● **Stored data entries**
-------------------------

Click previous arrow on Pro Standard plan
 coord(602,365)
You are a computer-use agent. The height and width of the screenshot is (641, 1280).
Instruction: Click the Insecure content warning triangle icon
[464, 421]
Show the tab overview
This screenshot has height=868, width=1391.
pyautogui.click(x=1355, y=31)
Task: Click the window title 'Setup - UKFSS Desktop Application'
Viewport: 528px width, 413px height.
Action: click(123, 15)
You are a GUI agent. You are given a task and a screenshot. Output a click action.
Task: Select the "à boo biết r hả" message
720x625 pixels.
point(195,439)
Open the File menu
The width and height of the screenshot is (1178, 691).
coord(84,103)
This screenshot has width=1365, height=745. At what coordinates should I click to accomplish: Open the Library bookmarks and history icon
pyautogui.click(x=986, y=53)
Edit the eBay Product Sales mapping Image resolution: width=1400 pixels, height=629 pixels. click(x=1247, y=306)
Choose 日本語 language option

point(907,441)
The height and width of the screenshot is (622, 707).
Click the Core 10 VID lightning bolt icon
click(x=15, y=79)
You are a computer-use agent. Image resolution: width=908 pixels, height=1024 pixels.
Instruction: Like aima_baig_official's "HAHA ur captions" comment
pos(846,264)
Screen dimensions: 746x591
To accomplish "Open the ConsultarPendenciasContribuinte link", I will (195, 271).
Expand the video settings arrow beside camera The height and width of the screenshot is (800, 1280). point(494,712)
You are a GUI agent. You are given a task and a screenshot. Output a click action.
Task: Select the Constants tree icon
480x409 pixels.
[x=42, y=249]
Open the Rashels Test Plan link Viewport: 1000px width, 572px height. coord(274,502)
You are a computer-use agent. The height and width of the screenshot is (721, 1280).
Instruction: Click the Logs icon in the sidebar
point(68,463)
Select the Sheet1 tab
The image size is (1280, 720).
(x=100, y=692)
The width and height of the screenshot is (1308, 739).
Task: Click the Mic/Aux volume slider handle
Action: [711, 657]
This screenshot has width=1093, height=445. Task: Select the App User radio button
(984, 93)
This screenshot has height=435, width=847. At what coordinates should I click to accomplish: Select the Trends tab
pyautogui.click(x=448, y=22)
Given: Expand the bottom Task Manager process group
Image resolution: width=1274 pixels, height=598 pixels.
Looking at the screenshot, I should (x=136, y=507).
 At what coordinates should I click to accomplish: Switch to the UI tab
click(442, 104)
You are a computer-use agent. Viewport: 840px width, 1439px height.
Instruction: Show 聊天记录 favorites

-------------------------

● **PROBLEM TO SOLVE**
Each entry above must be repeated exactly, with nothing dropped.

● **RESPONSE**
Click previous arrow on Pro Standard plan
 coord(602,365)
You are a computer-use agent. The height and width of the screenshot is (641, 1280).
Instruction: Click the Insecure content warning triangle icon
[464, 421]
Show the tab overview
This screenshot has height=868, width=1391.
pyautogui.click(x=1355, y=31)
Task: Click the window title 'Setup - UKFSS Desktop Application'
Viewport: 528px width, 413px height.
Action: click(123, 15)
You are a GUI agent. You are given a task and a screenshot. Output a click action.
Task: Select the "à boo biết r hả" message
720x625 pixels.
point(195,439)
Open the File menu
The width and height of the screenshot is (1178, 691).
coord(84,103)
This screenshot has width=1365, height=745. At what coordinates should I click to accomplish: Open the Library bookmarks and history icon
pyautogui.click(x=986, y=53)
Edit the eBay Product Sales mapping Image resolution: width=1400 pixels, height=629 pixels. click(x=1247, y=306)
Choose 日本語 language option

point(907,441)
The height and width of the screenshot is (622, 707).
Click the Core 10 VID lightning bolt icon
click(x=15, y=79)
You are a computer-use agent. Image resolution: width=908 pixels, height=1024 pixels.
Instruction: Like aima_baig_official's "HAHA ur captions" comment
pos(846,264)
Screen dimensions: 746x591
To accomplish "Open the ConsultarPendenciasContribuinte link", I will (195, 271).
Expand the video settings arrow beside camera The height and width of the screenshot is (800, 1280). point(494,712)
You are a GUI agent. You are given a task and a screenshot. Output a click action.
Task: Select the Constants tree icon
480x409 pixels.
[x=42, y=249]
Open the Rashels Test Plan link Viewport: 1000px width, 572px height. coord(274,502)
You are a computer-use agent. The height and width of the screenshot is (721, 1280).
Instruction: Click the Logs icon in the sidebar
point(68,463)
Select the Sheet1 tab
The image size is (1280, 720).
(x=100, y=692)
The width and height of the screenshot is (1308, 739).
Task: Click the Mic/Aux volume slider handle
Action: [711, 657]
This screenshot has width=1093, height=445. Task: Select the App User radio button
(984, 93)
This screenshot has height=435, width=847. At what coordinates should I click to accomplish: Select the Trends tab
pyautogui.click(x=448, y=22)
Given: Expand the bottom Task Manager process group
Image resolution: width=1274 pixels, height=598 pixels.
Looking at the screenshot, I should (x=136, y=507).
 At what coordinates should I click to accomplish: Switch to the UI tab
click(442, 104)
You are a computer-use agent. Viewport: 840px width, 1439px height.
Instruction: Show 聊天记录 favorites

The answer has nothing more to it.